International Trade Debate II
Well, the debate over unrestricted international trade is likely to keep economists on their toe that is for sure. Though there are several advantages as well as disadvantages to unrestricted international trade, of course in most cases the advantages do outweigh the disadvantages. Therefore, unrestricted international trade would appear to be more likely to be advantageous to all countries involved from my understanding.
See, the principle of comparative advantage explains how international trade can be profitable for different countries to continue taking part in unrestricted international trade especially when one country has lower cost involved in producing a specific good. An absolute advantage would go to the country that can produce a good at lower cost.
Opportunity cost would benefit each country that is able to forgo production of one good to produce another good at lower cost. Comparative cost would benefit all countries able specialize in production of a good at lower cost in comparison to another country.
When each country specializes in production of goods at lower cost, total production in the economy rises, and each country benefits from international trade through lower cost of goods (Mankiw, N., (2004).

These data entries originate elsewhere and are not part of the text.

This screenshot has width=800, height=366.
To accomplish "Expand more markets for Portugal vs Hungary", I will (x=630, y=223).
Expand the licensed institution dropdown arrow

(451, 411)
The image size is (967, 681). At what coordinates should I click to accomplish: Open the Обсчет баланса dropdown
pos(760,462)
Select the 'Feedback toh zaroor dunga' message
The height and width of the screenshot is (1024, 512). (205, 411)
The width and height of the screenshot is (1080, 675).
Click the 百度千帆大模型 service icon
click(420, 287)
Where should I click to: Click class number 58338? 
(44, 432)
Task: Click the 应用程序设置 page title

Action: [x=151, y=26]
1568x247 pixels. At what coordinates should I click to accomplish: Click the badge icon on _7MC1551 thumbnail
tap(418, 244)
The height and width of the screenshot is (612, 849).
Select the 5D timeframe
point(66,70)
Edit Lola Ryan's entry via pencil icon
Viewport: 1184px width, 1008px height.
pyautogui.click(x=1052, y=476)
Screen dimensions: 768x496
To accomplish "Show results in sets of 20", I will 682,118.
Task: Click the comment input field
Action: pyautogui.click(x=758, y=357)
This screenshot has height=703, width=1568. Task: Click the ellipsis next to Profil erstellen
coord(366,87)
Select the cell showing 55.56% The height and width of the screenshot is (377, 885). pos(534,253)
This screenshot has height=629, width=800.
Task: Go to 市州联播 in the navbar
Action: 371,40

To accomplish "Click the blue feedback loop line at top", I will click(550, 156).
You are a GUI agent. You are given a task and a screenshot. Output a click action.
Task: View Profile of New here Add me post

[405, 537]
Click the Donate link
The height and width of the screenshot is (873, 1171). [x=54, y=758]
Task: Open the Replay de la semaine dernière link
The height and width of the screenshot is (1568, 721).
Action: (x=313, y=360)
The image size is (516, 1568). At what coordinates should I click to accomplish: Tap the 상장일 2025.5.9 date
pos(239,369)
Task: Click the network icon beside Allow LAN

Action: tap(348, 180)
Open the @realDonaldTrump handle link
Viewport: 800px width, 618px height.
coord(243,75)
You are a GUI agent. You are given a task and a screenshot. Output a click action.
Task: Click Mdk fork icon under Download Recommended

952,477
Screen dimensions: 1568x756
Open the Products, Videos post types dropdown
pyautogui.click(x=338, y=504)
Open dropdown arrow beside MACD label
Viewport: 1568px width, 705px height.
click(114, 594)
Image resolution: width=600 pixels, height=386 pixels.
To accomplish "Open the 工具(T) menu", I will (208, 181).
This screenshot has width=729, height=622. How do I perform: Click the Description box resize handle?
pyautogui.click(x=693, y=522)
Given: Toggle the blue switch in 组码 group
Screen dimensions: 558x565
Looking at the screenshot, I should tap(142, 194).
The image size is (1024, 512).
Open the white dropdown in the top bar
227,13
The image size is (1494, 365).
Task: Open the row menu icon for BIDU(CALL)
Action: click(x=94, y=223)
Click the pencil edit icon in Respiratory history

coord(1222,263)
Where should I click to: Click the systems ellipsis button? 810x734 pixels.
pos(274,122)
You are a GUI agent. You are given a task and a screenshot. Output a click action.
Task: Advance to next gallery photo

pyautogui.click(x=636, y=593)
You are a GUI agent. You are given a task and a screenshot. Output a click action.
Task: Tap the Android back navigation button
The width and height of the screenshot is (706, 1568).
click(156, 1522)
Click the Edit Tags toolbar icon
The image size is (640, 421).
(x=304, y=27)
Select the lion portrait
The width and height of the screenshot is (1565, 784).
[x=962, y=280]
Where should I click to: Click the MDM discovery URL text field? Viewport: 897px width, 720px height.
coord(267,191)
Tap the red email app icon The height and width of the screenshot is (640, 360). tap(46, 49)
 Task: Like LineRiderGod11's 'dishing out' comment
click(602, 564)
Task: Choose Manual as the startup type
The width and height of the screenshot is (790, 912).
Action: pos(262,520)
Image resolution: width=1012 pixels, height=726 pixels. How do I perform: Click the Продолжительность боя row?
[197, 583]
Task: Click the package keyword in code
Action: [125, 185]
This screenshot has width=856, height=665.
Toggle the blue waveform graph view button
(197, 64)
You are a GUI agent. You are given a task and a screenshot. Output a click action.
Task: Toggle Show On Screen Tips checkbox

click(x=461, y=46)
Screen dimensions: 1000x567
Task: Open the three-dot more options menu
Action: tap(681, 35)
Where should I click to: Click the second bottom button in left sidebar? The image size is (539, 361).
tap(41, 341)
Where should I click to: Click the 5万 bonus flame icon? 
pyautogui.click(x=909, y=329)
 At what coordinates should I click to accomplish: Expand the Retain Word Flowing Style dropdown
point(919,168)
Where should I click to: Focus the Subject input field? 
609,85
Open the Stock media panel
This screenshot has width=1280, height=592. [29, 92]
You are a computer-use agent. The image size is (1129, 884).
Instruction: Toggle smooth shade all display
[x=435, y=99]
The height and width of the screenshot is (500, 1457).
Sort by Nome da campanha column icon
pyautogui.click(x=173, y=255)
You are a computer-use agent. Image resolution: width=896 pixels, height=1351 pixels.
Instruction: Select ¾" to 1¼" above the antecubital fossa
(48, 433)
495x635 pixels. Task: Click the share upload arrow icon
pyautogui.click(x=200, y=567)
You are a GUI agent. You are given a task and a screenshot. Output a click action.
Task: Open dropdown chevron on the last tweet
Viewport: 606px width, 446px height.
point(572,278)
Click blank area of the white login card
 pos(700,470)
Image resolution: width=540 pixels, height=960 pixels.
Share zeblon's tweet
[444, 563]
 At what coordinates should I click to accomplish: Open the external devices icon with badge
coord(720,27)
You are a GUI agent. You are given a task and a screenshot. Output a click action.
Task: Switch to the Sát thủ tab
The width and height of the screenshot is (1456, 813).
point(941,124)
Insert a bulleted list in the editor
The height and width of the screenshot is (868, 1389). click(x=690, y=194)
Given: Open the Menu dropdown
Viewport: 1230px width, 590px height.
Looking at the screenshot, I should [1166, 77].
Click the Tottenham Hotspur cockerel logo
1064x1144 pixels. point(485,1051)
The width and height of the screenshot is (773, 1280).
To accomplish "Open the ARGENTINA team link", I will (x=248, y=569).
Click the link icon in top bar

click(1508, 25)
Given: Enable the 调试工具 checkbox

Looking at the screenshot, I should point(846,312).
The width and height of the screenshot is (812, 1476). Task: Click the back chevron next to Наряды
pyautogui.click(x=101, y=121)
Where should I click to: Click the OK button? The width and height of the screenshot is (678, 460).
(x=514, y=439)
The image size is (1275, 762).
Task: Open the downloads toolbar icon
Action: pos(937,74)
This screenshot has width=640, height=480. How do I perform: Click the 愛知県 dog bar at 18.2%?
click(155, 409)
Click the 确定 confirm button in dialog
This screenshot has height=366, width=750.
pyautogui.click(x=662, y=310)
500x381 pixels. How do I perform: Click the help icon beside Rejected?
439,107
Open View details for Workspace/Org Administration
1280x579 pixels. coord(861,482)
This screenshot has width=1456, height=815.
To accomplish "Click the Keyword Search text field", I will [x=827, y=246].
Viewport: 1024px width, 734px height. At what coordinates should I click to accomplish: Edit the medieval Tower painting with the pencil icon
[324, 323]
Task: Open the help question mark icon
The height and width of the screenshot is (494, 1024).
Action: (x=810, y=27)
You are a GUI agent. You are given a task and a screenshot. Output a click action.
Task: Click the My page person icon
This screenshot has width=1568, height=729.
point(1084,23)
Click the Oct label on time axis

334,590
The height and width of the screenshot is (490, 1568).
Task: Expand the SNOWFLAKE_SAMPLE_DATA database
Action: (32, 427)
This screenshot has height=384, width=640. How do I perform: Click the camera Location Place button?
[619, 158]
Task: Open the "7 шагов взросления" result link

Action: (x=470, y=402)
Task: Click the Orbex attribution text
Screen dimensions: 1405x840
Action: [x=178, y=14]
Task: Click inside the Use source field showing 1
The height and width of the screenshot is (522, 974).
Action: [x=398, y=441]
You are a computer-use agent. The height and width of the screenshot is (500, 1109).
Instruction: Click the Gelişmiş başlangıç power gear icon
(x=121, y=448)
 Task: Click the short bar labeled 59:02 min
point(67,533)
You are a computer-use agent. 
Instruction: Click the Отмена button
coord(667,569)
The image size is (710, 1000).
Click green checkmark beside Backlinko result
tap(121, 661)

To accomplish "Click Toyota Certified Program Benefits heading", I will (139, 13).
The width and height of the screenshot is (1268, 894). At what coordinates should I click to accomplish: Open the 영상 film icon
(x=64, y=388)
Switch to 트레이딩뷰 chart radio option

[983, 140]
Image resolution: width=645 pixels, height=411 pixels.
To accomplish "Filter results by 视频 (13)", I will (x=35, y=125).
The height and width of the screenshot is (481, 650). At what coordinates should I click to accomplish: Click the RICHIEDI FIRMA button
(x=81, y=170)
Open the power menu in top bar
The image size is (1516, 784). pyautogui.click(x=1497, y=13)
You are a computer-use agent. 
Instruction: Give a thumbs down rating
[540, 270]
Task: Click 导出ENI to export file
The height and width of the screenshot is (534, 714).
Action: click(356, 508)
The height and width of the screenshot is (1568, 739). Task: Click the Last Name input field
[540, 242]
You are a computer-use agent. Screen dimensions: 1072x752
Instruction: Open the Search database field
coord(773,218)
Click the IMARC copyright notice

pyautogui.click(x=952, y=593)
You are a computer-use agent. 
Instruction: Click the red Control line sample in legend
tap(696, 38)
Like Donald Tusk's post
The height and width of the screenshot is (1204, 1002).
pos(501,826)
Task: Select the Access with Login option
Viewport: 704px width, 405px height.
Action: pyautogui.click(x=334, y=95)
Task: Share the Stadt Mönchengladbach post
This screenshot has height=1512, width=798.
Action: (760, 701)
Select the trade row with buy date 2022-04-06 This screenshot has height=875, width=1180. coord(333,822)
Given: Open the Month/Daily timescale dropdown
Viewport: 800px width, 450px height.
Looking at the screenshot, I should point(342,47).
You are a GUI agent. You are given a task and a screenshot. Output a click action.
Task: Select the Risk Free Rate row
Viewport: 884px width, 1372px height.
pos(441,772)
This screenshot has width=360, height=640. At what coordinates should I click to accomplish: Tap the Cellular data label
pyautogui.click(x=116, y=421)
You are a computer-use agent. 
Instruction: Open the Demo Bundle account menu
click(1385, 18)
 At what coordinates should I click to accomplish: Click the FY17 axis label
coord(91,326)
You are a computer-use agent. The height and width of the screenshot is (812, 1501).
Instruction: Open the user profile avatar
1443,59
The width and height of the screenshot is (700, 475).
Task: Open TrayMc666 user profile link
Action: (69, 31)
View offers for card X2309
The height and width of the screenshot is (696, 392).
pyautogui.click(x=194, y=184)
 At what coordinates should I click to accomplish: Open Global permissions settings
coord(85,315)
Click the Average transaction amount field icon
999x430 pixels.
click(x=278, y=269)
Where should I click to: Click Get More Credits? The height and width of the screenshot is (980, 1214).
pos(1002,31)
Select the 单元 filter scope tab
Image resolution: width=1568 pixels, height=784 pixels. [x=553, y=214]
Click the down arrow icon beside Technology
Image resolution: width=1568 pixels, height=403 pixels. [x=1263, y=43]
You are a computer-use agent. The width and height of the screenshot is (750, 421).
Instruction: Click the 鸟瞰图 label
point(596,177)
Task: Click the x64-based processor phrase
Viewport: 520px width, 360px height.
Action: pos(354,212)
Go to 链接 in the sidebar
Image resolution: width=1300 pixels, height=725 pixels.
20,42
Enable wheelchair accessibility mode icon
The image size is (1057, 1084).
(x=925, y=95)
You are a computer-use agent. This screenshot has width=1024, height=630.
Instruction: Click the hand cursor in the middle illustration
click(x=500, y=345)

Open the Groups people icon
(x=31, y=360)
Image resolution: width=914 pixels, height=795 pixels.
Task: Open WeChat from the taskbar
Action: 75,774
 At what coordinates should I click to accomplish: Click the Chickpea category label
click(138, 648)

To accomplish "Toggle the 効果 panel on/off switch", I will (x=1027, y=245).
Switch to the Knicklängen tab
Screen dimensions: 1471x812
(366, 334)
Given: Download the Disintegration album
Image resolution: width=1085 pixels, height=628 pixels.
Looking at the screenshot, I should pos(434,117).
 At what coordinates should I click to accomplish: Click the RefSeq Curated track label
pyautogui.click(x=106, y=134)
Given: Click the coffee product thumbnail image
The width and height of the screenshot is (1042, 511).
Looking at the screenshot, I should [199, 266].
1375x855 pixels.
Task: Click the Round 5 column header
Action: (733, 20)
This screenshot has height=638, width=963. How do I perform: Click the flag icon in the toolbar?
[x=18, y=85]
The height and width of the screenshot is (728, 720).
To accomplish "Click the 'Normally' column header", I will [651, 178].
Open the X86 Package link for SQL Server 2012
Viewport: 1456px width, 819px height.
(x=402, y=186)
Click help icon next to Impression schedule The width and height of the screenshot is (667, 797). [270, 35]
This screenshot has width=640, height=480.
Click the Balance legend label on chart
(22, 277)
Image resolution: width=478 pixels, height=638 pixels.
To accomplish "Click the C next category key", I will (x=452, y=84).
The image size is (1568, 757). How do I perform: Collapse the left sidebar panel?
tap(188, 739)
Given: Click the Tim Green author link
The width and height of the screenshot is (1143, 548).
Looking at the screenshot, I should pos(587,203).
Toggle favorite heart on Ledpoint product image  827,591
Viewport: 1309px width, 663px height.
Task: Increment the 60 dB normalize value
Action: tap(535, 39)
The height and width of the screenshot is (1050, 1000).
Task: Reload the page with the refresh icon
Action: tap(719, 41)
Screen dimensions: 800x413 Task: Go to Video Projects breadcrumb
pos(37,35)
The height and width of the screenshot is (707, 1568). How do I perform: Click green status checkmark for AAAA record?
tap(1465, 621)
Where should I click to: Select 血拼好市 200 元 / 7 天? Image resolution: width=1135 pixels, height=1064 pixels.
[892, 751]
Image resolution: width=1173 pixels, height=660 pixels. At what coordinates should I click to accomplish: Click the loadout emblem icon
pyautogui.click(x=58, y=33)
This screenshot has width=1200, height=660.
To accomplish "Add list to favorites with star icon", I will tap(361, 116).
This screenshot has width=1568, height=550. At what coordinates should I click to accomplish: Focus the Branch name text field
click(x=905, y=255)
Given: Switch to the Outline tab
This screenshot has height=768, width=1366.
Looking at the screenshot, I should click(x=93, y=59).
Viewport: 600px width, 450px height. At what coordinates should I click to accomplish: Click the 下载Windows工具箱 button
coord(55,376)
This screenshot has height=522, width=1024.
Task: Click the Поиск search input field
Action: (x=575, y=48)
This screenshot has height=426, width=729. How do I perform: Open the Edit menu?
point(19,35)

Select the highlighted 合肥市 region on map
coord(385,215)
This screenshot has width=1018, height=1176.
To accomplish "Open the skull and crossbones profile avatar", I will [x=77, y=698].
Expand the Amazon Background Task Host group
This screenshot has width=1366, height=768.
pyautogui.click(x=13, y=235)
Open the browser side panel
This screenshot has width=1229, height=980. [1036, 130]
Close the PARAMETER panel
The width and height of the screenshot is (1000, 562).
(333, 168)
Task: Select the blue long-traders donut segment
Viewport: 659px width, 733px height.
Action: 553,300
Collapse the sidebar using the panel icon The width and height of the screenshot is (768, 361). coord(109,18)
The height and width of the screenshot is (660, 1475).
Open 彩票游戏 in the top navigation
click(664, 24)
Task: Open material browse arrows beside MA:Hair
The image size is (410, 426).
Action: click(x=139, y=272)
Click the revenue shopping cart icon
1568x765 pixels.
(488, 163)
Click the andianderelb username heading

It was concluded by Adam Smith that the principals of comparative advantage bring several gains to countries involved in unrestricted international trade (Mankiw, N., (2004). So, unrestricted international trade allows for the condition of superior products at lower production and consumer cost in all countries involved. In turn, lower production costs lead to increased competition between countries to improve production standards and increase production performance to maintain competitive prices. So, each country gains political and economical advantages through unrestricted international trade.
To sum it up, one good can produced by another for a lower cost, then I believe it should depending on the benefits. Not...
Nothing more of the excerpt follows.